JavaMemoryModel: Draft JSR-133 Cookbook for compiler writers

From: Doug Lea (dl@cs.oswego.edu)
Date: Fri Nov 29 2002 - 11:08:00 EST

Next message: Doug Lea: "Re: JavaMemoryModel: Draft JSR-133 Cookbook for compiler writers"
Previous message: jmanson@cs.umd.edu: "Re: JavaMemoryModel: Can final fields change?"
Next in thread: Doug Lea: "Re: JavaMemoryModel: Draft JSR-133 Cookbook for compiler writers"
Reply: Doug Lea: "Re: JavaMemoryModel: Draft JSR-133 Cookbook for compiler writers"
Reply: Yue Yang: "Re: JavaMemoryModel: Draft JSR-133 Cookbook for compiler writers"
Messages sorted by: [ date ] [ thread ] [ subject ] [ author ]
Mail actions: [ respond to this message ] [ mail a new topic ]

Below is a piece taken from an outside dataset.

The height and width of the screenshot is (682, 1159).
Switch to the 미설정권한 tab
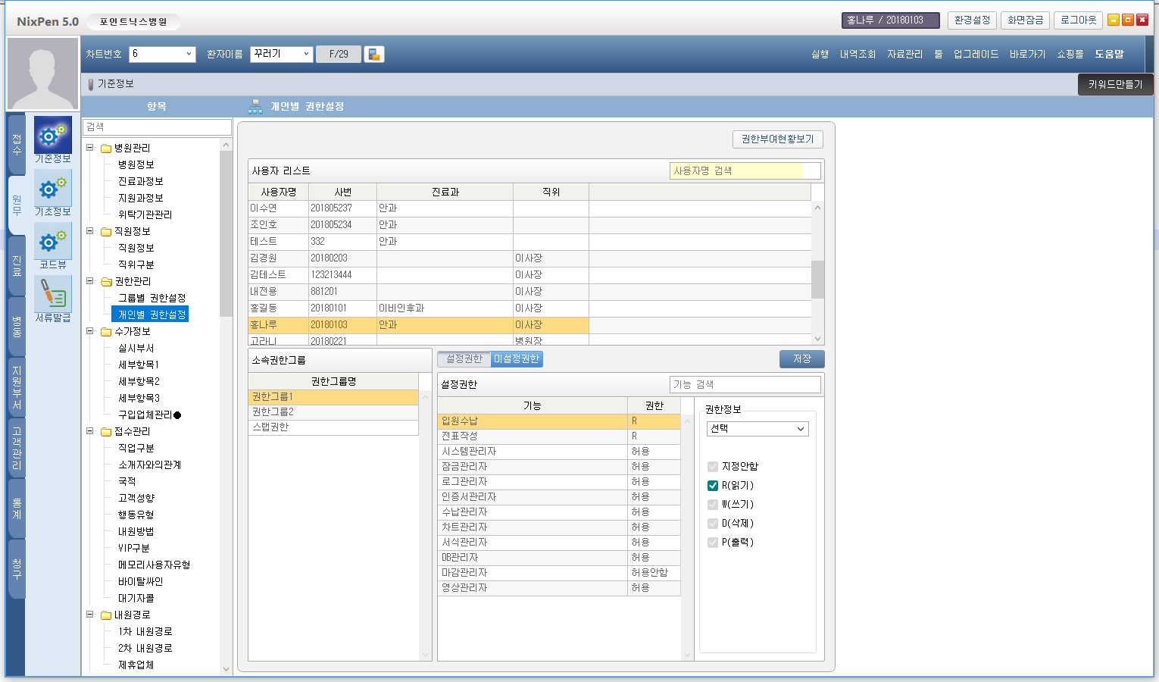(x=517, y=359)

It would be helpful to put together a "JSR-133 Cookbook for Compiler
Writers" as an unofficial accompaniment to the JSR-133 specs. The
idea is to provide concrete guidance that compiler writers can use
without having to figure most things out from the underlying models
and specs. The main goal is to help make sure compilers and JVMs
implement JSR-133 correctly. (Actually, my motivation for writing this
is that I've been dealing with interactions of volatiles, locks, and
atomic instructions in preliminary implementation of new JSR-166
features, and wished I had something like this around.)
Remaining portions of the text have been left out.